(Pixel coordinate grounding data)
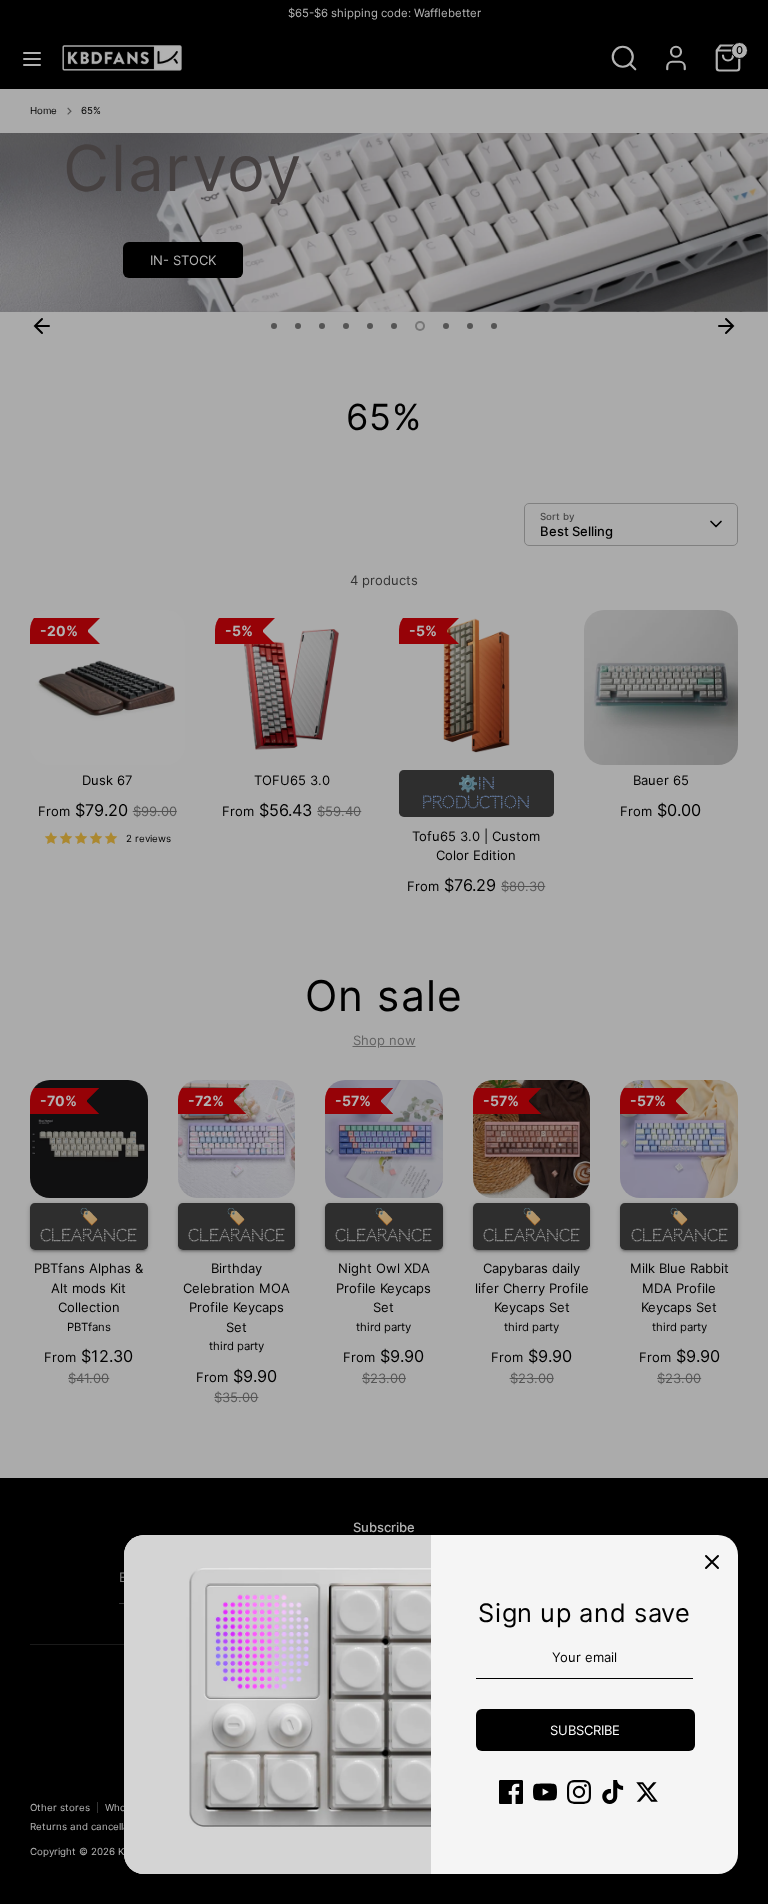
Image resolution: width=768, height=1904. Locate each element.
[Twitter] (647, 1792)
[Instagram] (579, 1792)
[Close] (712, 1561)
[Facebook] (511, 1792)
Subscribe (585, 1730)
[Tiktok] (613, 1792)
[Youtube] (545, 1792)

Exercise objective: Each line from the one containing "[Twitter] (647, 1792)" to the final line of the entries above must be returned exactly, and no other line may appear.

The answer:
[Twitter] (647, 1792)
[Instagram] (579, 1792)
[Close] (712, 1561)
[Facebook] (511, 1792)
Subscribe (585, 1730)
[Tiktok] (613, 1792)
[Youtube] (545, 1792)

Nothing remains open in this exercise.